Problem statement:
After locating the line with "Instruction: Click the left", reproduce that line and every one following it exactly, up to the end of the entries.

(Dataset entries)
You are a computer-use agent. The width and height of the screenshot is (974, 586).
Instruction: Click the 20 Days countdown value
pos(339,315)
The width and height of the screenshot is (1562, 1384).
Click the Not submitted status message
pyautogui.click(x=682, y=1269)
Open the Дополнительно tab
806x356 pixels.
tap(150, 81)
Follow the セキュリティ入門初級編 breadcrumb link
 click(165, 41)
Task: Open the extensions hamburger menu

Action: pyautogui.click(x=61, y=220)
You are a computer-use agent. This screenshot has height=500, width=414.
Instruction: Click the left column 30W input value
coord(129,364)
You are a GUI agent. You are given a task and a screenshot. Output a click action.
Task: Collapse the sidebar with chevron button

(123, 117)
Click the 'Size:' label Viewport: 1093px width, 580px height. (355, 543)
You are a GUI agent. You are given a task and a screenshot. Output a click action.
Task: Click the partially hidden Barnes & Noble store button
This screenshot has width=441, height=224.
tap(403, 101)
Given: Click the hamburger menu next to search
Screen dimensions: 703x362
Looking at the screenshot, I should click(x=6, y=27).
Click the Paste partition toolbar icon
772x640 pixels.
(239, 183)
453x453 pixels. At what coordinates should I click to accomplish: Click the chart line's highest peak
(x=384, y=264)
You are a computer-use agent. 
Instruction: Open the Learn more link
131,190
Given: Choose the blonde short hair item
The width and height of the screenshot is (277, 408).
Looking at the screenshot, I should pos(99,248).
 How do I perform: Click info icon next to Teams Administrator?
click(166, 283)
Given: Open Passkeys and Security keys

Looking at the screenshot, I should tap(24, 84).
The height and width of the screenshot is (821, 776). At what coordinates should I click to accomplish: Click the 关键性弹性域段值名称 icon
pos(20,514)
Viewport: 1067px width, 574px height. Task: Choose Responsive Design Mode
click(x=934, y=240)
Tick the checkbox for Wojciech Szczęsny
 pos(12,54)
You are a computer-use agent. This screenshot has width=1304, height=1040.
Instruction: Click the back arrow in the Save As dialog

Answer to this problem:
Instruction: Click the left column 30W input value
coord(129,364)
You are a GUI agent. You are given a task and a screenshot. Output a click action.
Task: Collapse the sidebar with chevron button

(123, 117)
Click the 'Size:' label Viewport: 1093px width, 580px height. (355, 543)
You are a GUI agent. You are given a task and a screenshot. Output a click action.
Task: Click the partially hidden Barnes & Noble store button
This screenshot has width=441, height=224.
tap(403, 101)
Given: Click the hamburger menu next to search
Screen dimensions: 703x362
Looking at the screenshot, I should click(x=6, y=27).
Click the Paste partition toolbar icon
772x640 pixels.
(239, 183)
453x453 pixels. At what coordinates should I click to accomplish: Click the chart line's highest peak
(x=384, y=264)
You are a computer-use agent. 
Instruction: Open the Learn more link
131,190
Given: Choose the blonde short hair item
The width and height of the screenshot is (277, 408).
Looking at the screenshot, I should pos(99,248).
 How do I perform: Click info icon next to Teams Administrator?
click(166, 283)
Given: Open Passkeys and Security keys

Looking at the screenshot, I should tap(24, 84).
The height and width of the screenshot is (821, 776). At what coordinates should I click to accomplish: Click the 关键性弹性域段值名称 icon
pos(20,514)
Viewport: 1067px width, 574px height. Task: Choose Responsive Design Mode
click(x=934, y=240)
Tick the checkbox for Wojciech Szczęsny
 pos(12,54)
You are a computer-use agent. This screenshot has width=1304, height=1040.
Instruction: Click the back arrow in the Save As dialog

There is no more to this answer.